• **SOURCE MATERIAL**:

┏━━

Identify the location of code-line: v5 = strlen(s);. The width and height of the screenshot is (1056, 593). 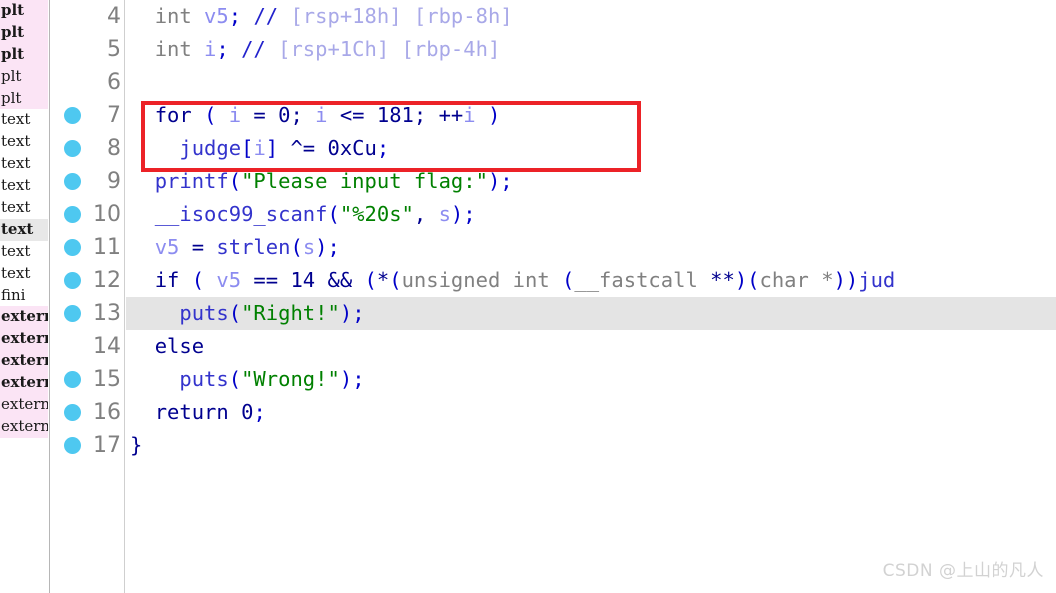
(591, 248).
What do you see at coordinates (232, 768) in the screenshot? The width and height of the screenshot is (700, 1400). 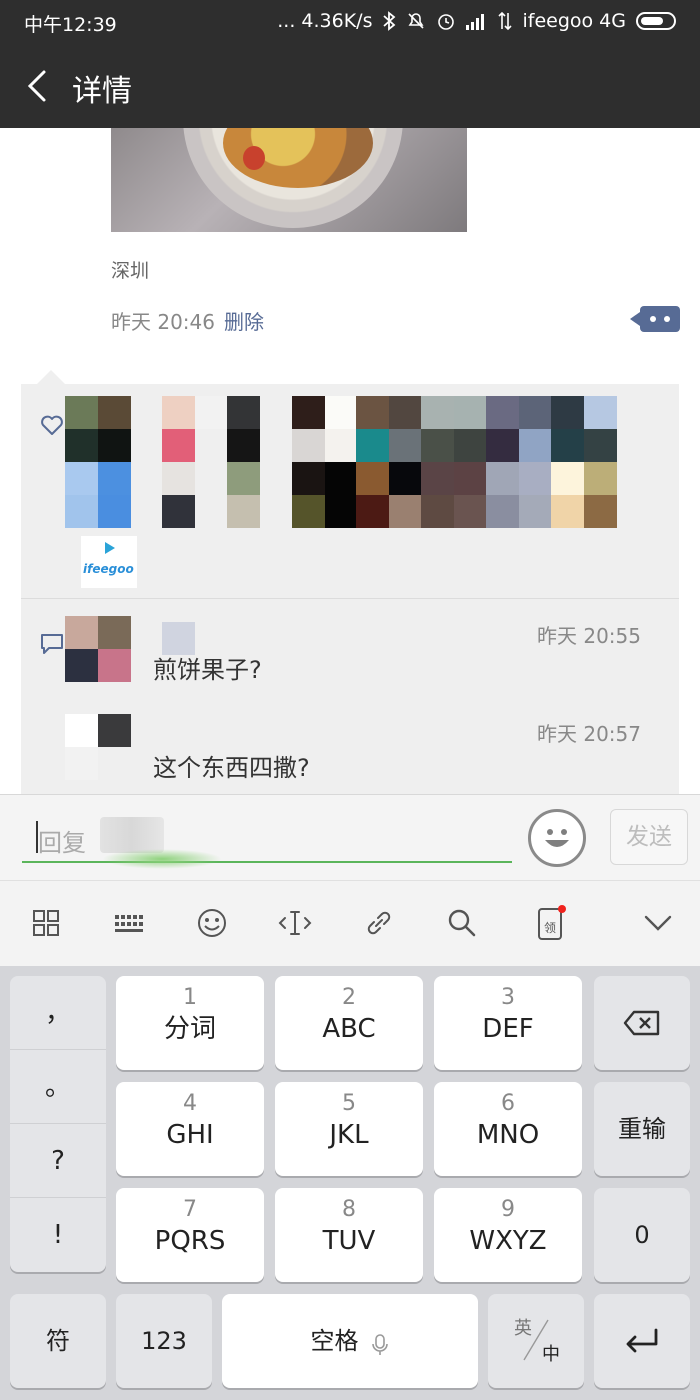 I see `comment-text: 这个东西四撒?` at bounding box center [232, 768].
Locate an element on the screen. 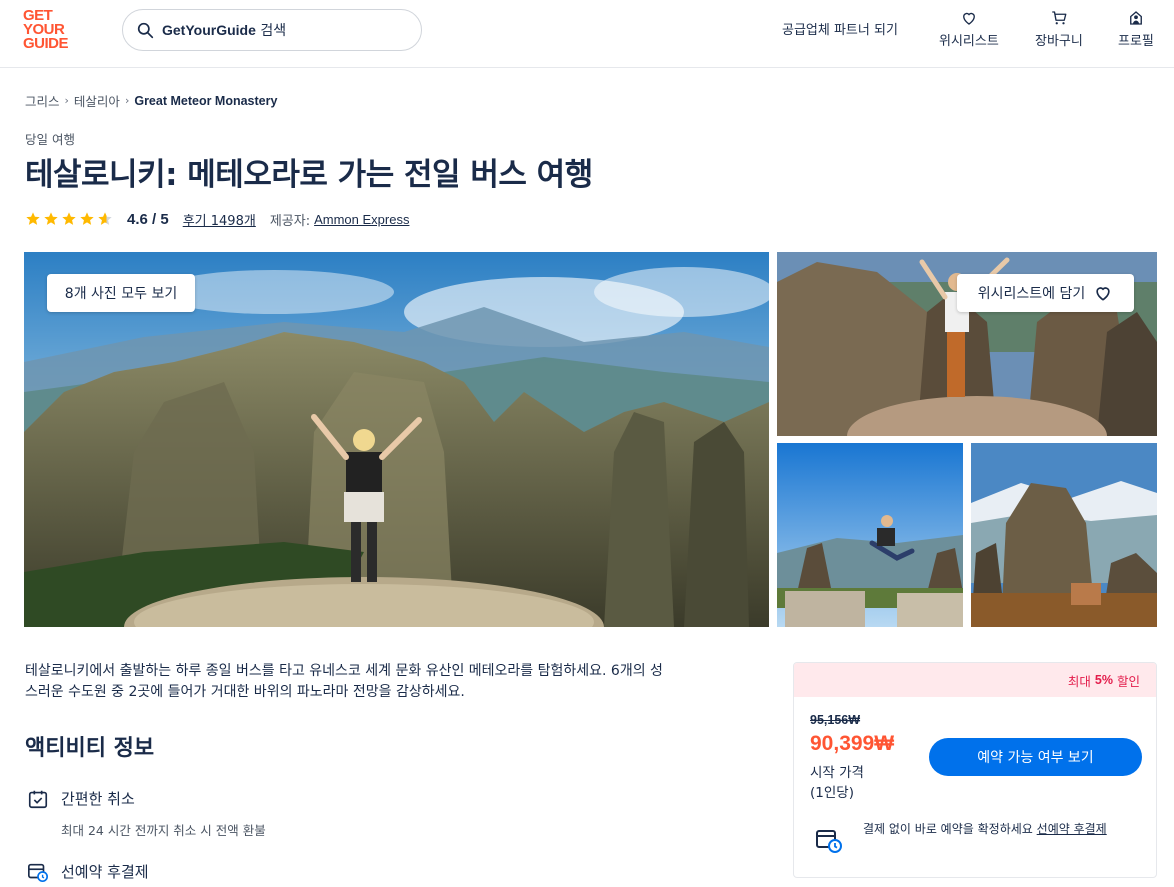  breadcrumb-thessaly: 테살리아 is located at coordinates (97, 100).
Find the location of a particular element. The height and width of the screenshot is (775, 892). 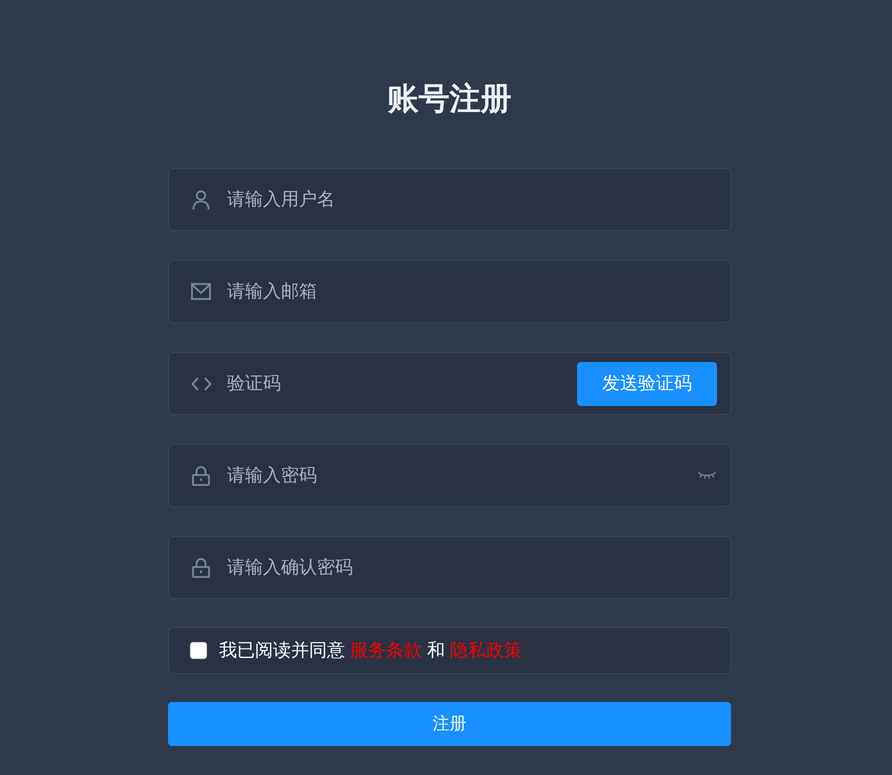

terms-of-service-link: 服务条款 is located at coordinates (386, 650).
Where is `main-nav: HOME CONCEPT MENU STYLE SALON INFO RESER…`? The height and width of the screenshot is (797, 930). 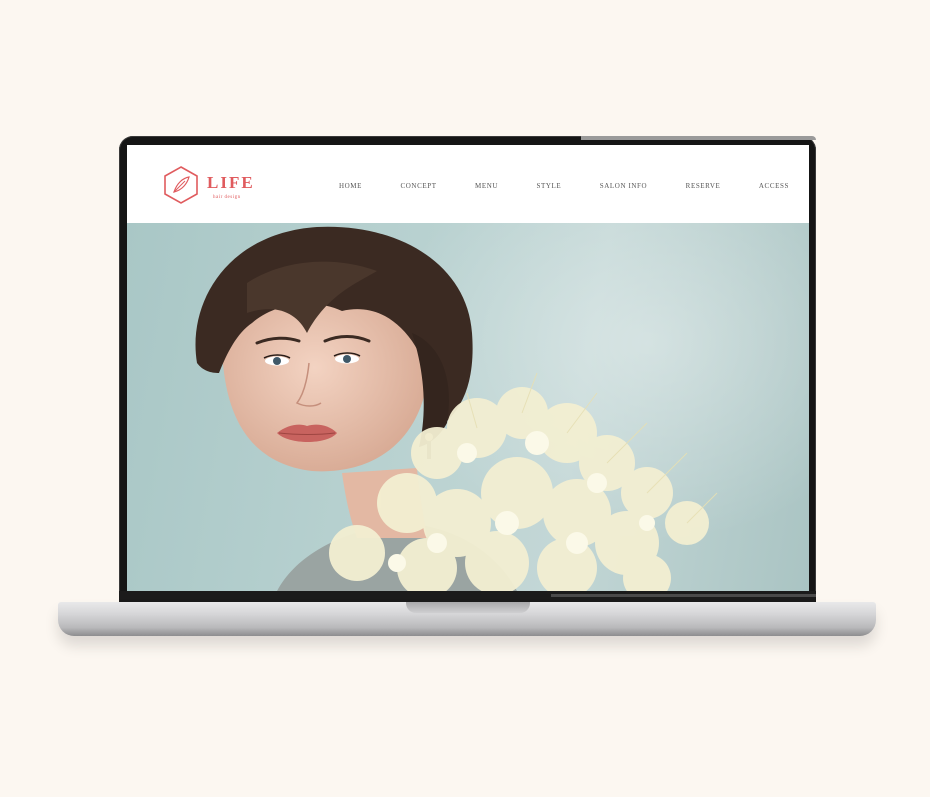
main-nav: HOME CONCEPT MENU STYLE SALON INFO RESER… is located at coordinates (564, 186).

┗━━

• **WRITTEN TASK**: Can you rewrite everything from the start of the data down to the line containing "(591, 248).", both ends included, shifting every coordinate in the answers by adding 24 to it? Leave the pictures out.

• **FINISHED TASK**:
Identify the location of code-line: v5 = strlen(s);. The width and height of the screenshot is (1056, 593). 
(615, 272).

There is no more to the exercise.